Fechas de construcción: viernes 5 y sábado 6 de junio de 2026

INFORMACIÓN SOBRE LA FAMILIA

MADRE: Enedina

Edad: 38 años

Trabajo: Vendedor de mercadillo

Salario semanal: 102 US

NIÑOS:

Mayra, 9 años

CARTA DE LA FAMILIA:

Estimado Casas de Esperanza : mi familia está formada por mi hija de 13 años, mi madre discapacitada de 75 años y yo. Somos originarios de un pequeño pueblo en las montañas de Chiapas. Me gano la vida vendiendo artículos en el mercadillo local de nuestro barrio. Nos mudamos a Tijuana en busca de mejores oportunidades porque sufría abusos físicos y psicológicos por parte del padre de mi hija, que era muy controlador y machista. Por eso decidí huir de él. Nos fuimos en secreto y comenzamos una nueva vida tranquila aquí. Cuando falleció mi padre, traje a mi madre a vivir con nosotros. Ella me ayuda a cuidar de mi hija, aunque su salud se ha complicado debido a la diabetes, la enfermedad de Parkinson y al hecho de que ahora ha perdido la vista. Intentamos mantener una actitud positiva y seguir adelante juntas, las tres. Solía trabajar en una fábrica, pero cuando la salud de mi madre empeoró, renuncié y, con mi indemnización, invertí en la compra de un terreno con el sueño de tener algo propio y no tener que pagar más alquiler. Lamentablemente, más tarde desarrollé fibromialgia, lo que derivó en artritis reumatoide, lo que me dificulta mucho trabajar. Mi médico me aconsejó que evitara el estrés, así que decidí hacer un viaje a Chiapas para tomarme un breve descanso.
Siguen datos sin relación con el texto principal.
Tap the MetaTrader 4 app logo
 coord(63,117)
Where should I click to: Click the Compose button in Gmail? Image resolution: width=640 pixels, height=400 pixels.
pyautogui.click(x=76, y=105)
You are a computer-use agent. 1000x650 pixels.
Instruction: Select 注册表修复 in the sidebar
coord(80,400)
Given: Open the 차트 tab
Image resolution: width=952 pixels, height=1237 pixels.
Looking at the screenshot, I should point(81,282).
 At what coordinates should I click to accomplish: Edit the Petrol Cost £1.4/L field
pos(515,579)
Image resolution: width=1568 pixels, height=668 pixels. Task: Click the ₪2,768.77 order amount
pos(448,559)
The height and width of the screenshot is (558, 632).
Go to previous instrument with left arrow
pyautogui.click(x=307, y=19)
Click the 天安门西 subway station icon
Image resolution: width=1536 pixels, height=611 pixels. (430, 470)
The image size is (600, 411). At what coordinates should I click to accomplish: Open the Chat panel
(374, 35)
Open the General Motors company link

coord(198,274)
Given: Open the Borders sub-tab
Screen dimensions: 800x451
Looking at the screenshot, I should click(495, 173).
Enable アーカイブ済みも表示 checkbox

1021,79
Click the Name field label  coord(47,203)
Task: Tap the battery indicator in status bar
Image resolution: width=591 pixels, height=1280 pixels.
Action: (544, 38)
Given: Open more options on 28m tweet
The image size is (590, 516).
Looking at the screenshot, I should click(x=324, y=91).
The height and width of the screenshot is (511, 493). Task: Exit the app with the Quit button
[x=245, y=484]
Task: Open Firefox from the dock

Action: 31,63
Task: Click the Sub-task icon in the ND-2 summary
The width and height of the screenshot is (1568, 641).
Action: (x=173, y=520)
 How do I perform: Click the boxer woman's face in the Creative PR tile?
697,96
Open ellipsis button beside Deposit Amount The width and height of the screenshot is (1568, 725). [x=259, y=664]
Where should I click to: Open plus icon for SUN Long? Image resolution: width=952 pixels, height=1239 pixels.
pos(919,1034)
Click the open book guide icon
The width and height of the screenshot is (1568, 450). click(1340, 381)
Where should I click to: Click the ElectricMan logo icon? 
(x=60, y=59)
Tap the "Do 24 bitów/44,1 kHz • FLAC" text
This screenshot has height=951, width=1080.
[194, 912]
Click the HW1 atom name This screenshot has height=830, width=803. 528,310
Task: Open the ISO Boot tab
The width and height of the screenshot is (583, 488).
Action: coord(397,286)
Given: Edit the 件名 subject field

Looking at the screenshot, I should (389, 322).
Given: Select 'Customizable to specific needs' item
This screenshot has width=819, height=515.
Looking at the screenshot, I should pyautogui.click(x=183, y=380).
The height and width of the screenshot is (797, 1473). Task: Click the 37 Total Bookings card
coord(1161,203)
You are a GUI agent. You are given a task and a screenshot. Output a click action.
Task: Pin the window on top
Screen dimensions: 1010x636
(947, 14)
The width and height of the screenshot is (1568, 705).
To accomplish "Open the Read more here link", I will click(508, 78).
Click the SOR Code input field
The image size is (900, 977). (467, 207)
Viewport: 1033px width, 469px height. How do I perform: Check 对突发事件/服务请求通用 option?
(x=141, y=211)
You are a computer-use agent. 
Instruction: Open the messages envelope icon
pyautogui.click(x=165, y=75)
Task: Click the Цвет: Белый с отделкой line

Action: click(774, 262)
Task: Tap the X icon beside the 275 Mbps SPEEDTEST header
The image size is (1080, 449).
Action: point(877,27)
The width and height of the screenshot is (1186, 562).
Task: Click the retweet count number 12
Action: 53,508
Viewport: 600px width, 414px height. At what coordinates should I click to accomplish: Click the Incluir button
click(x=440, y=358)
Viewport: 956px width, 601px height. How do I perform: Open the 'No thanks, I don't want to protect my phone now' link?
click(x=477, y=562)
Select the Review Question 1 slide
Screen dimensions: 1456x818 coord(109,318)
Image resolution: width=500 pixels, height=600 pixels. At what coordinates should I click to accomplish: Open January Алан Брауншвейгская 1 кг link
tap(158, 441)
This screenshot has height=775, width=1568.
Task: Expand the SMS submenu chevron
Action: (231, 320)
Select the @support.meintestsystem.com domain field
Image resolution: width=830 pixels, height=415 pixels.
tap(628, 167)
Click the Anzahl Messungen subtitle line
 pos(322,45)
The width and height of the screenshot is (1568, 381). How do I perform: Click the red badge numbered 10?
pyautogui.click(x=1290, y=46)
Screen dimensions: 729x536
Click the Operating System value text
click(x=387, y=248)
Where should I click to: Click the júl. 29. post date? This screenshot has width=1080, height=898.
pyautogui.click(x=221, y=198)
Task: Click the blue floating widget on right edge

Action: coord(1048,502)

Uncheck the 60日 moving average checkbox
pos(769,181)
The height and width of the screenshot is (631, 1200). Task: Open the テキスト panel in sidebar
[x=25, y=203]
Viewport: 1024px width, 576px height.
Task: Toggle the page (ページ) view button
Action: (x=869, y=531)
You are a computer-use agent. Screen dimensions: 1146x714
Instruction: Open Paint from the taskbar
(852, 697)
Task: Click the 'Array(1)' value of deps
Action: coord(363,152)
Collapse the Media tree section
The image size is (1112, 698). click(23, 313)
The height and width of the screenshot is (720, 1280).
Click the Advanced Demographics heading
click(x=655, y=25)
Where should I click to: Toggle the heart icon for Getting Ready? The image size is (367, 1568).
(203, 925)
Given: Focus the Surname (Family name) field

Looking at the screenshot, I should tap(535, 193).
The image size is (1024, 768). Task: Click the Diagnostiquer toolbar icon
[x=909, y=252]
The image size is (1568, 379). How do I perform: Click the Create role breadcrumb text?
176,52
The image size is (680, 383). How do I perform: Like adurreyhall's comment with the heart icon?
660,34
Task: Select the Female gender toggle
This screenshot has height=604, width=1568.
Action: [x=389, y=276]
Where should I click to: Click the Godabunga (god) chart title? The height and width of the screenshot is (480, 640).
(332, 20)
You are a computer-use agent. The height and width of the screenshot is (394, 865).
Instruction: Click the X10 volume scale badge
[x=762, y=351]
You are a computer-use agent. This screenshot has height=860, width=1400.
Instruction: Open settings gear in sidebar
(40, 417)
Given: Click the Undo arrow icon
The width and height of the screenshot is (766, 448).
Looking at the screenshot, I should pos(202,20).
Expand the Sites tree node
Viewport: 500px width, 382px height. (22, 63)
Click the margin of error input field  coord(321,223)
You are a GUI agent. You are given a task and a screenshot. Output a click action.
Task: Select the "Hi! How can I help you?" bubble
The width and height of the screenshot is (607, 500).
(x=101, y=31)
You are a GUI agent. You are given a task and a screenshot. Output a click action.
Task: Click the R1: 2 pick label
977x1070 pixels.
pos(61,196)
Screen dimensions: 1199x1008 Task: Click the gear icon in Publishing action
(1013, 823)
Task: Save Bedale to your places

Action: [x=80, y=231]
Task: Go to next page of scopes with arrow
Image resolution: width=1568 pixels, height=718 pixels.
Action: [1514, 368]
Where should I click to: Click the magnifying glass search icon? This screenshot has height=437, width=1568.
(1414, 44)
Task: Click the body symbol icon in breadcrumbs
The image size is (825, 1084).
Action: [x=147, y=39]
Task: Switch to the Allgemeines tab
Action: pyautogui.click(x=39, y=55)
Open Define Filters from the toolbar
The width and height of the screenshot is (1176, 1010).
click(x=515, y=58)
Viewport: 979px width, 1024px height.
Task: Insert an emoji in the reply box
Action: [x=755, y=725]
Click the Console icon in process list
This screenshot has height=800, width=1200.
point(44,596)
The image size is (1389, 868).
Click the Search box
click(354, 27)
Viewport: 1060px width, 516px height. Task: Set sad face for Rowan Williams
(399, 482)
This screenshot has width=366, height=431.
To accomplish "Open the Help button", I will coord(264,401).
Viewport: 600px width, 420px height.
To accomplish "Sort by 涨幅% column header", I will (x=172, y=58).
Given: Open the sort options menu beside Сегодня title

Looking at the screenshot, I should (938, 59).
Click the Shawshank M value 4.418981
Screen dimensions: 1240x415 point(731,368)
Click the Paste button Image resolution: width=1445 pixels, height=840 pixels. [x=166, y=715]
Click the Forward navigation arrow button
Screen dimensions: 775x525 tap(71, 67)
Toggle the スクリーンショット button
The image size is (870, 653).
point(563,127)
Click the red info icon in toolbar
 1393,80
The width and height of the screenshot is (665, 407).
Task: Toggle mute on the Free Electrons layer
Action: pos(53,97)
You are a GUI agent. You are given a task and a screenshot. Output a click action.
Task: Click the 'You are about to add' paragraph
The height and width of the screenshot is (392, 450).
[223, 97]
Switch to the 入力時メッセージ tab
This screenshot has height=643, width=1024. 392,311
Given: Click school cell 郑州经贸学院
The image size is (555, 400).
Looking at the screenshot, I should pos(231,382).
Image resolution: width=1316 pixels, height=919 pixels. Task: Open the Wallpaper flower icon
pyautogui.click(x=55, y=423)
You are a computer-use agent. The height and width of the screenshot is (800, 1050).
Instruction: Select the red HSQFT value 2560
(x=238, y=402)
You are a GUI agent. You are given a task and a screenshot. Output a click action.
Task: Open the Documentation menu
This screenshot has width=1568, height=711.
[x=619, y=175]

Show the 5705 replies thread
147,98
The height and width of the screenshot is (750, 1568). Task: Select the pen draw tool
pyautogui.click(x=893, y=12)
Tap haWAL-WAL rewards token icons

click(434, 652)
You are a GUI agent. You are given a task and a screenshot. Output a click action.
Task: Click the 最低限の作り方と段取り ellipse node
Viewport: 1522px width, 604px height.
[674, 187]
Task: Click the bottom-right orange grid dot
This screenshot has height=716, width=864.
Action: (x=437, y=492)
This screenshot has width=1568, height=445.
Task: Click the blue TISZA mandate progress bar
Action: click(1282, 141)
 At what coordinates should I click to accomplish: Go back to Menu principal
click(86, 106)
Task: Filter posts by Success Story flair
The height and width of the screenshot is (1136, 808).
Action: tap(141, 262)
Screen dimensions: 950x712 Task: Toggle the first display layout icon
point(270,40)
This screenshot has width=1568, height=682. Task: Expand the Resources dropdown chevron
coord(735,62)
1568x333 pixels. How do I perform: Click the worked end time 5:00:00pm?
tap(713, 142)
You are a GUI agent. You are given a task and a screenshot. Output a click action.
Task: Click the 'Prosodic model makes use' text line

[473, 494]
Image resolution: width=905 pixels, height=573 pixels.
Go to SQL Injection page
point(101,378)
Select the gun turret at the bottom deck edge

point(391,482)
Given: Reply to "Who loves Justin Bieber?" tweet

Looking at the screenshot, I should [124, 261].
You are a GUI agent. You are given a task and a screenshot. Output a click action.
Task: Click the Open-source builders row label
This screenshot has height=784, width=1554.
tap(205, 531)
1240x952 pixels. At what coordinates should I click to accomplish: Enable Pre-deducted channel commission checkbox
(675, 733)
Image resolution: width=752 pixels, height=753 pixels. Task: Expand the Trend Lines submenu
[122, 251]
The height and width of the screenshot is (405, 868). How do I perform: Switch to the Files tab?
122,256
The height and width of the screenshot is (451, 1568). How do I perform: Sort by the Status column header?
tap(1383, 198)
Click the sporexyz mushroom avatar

Resultó ser mi peor error. Mi hija se encontró allí con su padre, y su familia le dijo que él la había rechazado porque era una niña y él quería un hijo. Ella le recriminó que la hubiera abandonado, y la decepción la afectó profundamente. Comenzó a luchar contra la depresión, la ansiedad y la rebeldía. Ahora tengo que pagar a especialistas porque el hospital público no pudo ayudarla, y los medicamentos son muy caros. Debido a todas estas circunstancias, no he podido ahorrar lo suficiente para construir pequeña casa. Por eso decidí acudir a ustedes. Me han dado un rayo de esperanza, y les agradezco sinceramente que se hayan tomado el tiempo de leer mi historia.